What is expected - Reproduce the material below line for line, without changing any wording, and leave out the pictures.

========================================================================

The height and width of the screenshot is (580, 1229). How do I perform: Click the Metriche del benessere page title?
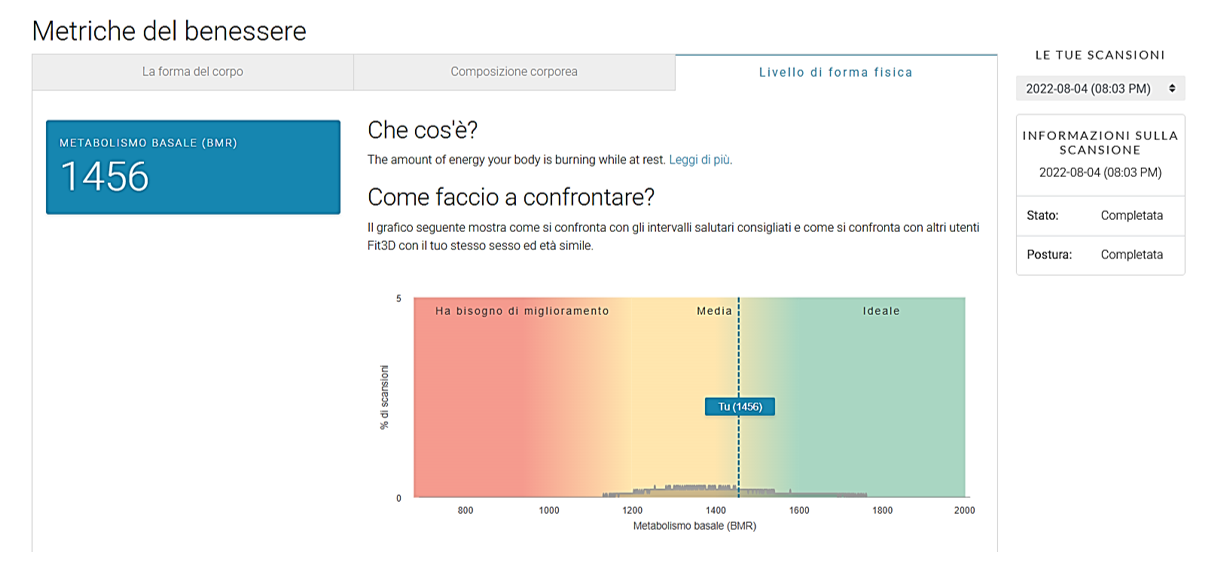click(169, 30)
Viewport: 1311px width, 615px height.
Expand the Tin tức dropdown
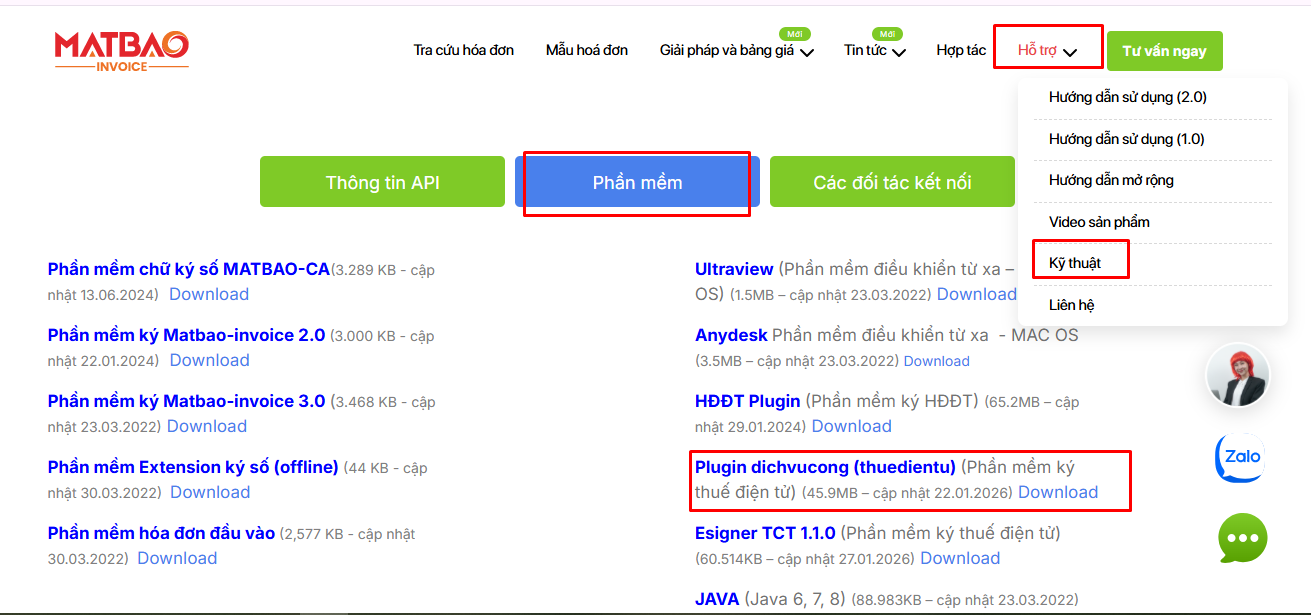pyautogui.click(x=874, y=51)
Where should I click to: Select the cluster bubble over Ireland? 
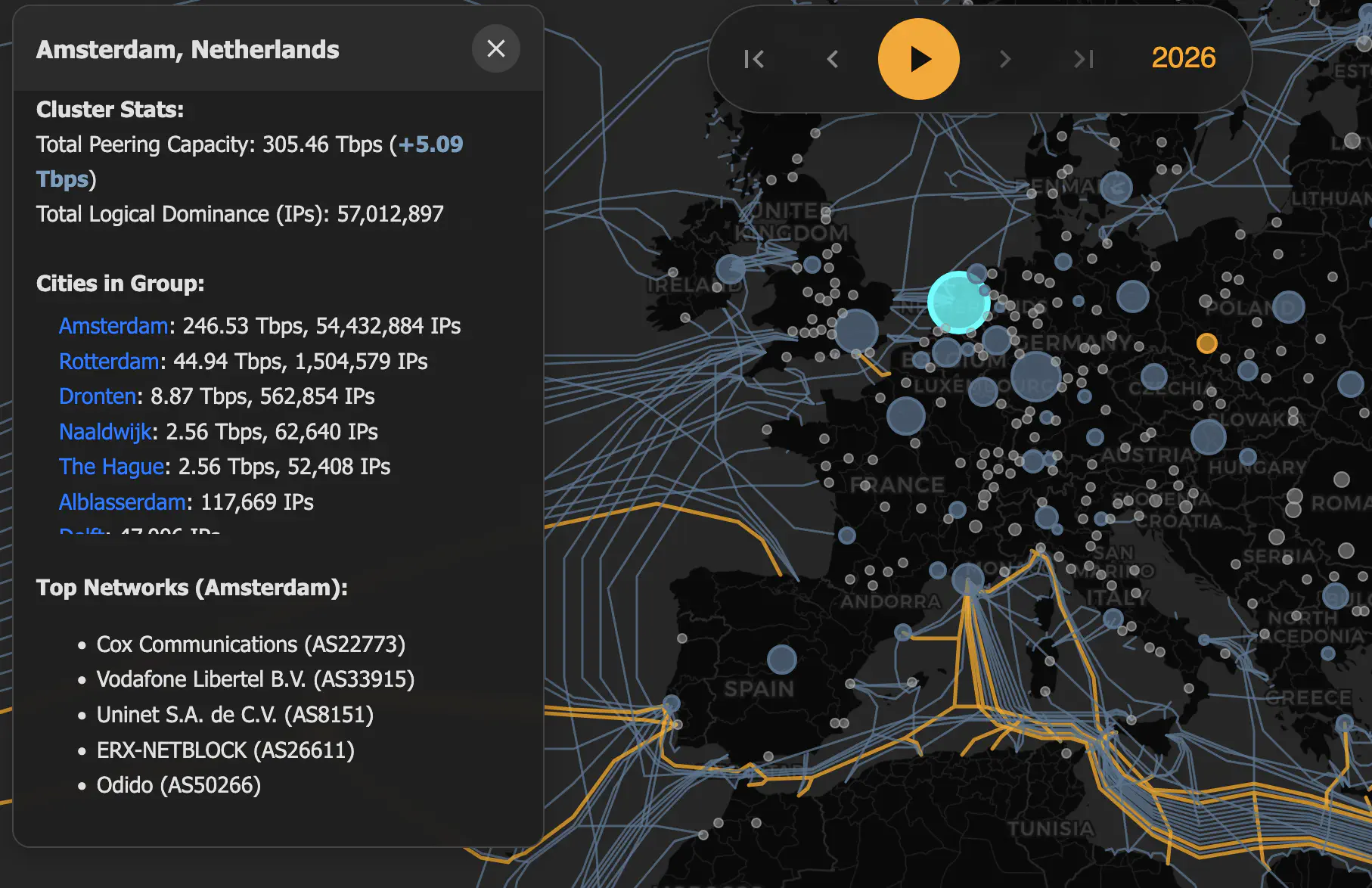(x=731, y=269)

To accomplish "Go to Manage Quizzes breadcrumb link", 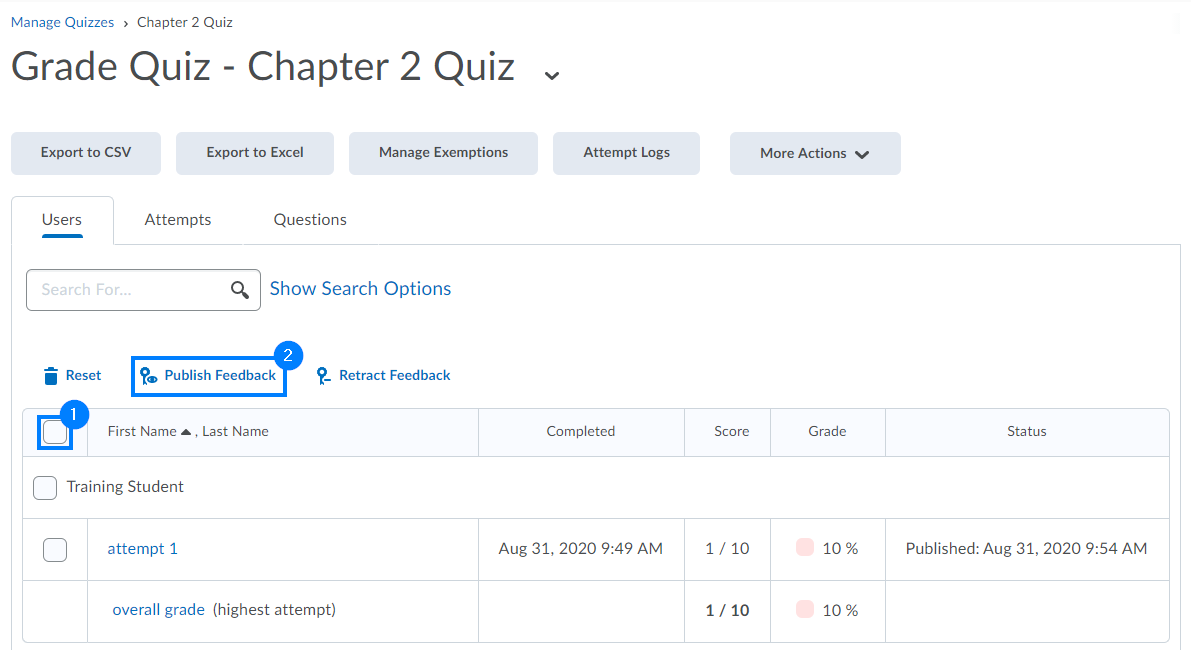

========================================================================

Exercise answer -
The height and width of the screenshot is (580, 1229). How do I perform: Click the Metriche del benessere page title?
click(169, 30)
Viewport: 1311px width, 615px height.
Expand the Tin tức dropdown
pyautogui.click(x=874, y=51)
Where should I click to: Select the cluster bubble over Ireland? 
(x=731, y=269)

To accomplish "Go to Manage Quizzes breadcrumb link", 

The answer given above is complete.